Jennifer Levi’s dream had long to teach kindergarten, and 15 years ago she began to live out that dream when she started teaching at Hampton Street School.

But her dream was not all that she imagined it would be. “I went, ‘Wait a second, what are we doing here?’” Levi said. “We’re judging kids who aren’t ready to learn certain things, and then parents are feeling terrible about their kids and they’re really being hard on them when they’re not developmentally ready.”

Levi described the report card system as “outrageous,” and approached Superintendent Mike Nagler insisting change: “You need to throw this out.”

Coming from a reading specialist background and experience working with fourth-graders, Levi knew that “when kids don’t feel good about themselves, they are not going to want to pick up and do something that’s hard for them.”

The new assessment system would need to embrace the “growth mindset philosophy,” which is the belief that students are in control of their own ability to learn and improve.

“Kids don’t give up riding a bicycle.
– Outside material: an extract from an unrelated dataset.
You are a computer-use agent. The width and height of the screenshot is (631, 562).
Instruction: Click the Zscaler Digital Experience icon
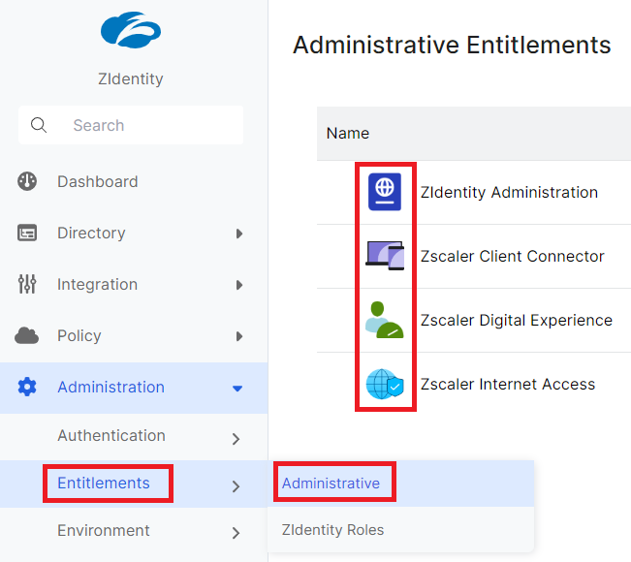coord(385,320)
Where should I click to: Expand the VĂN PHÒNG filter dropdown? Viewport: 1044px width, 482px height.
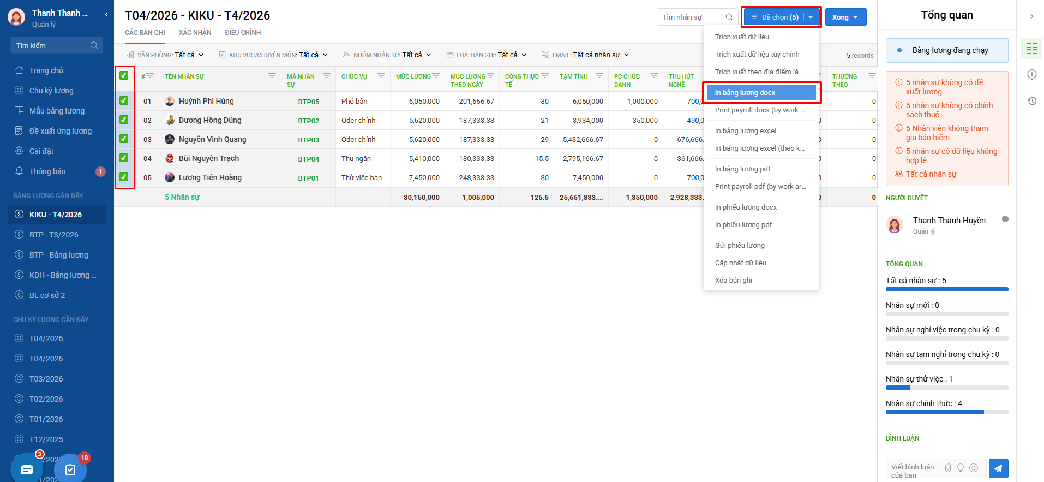[x=165, y=55]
They keep trying,” Levi said, comparing this to the philosophy.

Now, teachers at Hampton Street and Meadow Drive Schools in Mineola are awarding student achievements and good behaviors with stickers instead of grades.
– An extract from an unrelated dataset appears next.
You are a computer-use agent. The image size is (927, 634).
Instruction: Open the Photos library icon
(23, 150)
 A kindergartner in Jennifer Levi’s class at Hampton Street School in Mineola is excited to show off his newly earned sticker in his Badge Book. Photo Courtesy of Jennifer Levi

The Badge Book is in its third year of providing students, in years pre-k to first grade, with the power to become “owners of their learning,” Levi said. “They want to earn those stickers, and they feel really accomplished when they learn something. If they don’t learn something, they’re like, ‘What can I do to get the badge?’”

The creation of the Badge Book has changed the conversations between teachers and students.

“When I’m assessing them, rather than standing there and looking at me with this confused look on their face, they’ve learned to say, ‘Not yet,’” said Levi. “It’s like no big deal to them where they’re not feeling like they’re failing. They’re just feeling like they haven’t learned it yet.”

Students are also more motivated to learn.

“The other day I was checking in on their sight words, and so I said, ‘I’m leaving your sight words here. If you don’t know all 10 of sight words, what could you do to practice?’” Levi said. “And now they’re coming up to me and they’re saying, ‘Can I work on my sight words?’”

The Badge Book has given students the ability to understand the meaning behind what they are learning, the opposite of what a standard report card provides.

“All the kids know is to just look at the grade as they go down the columns [of a report card], but what does that really mean?” said Margarita Maravel, principal of Hampton Street School. “Well, here it explains exactly why perhaps you did this part of the criteria, but not that part of the criteria.”

The change to the assessment system benefits everyone: students, parents and teachers, Levi said. It switches from emphasizing the importance of grades and testing to celebrating the growth and achievements of students, as humans never stop learning.

“Even me as an adult, 50 years old, I’m still working to learn,” Levi said. “And that should be our mindset for everything: that you’re never done learning. There is always something more to be done.”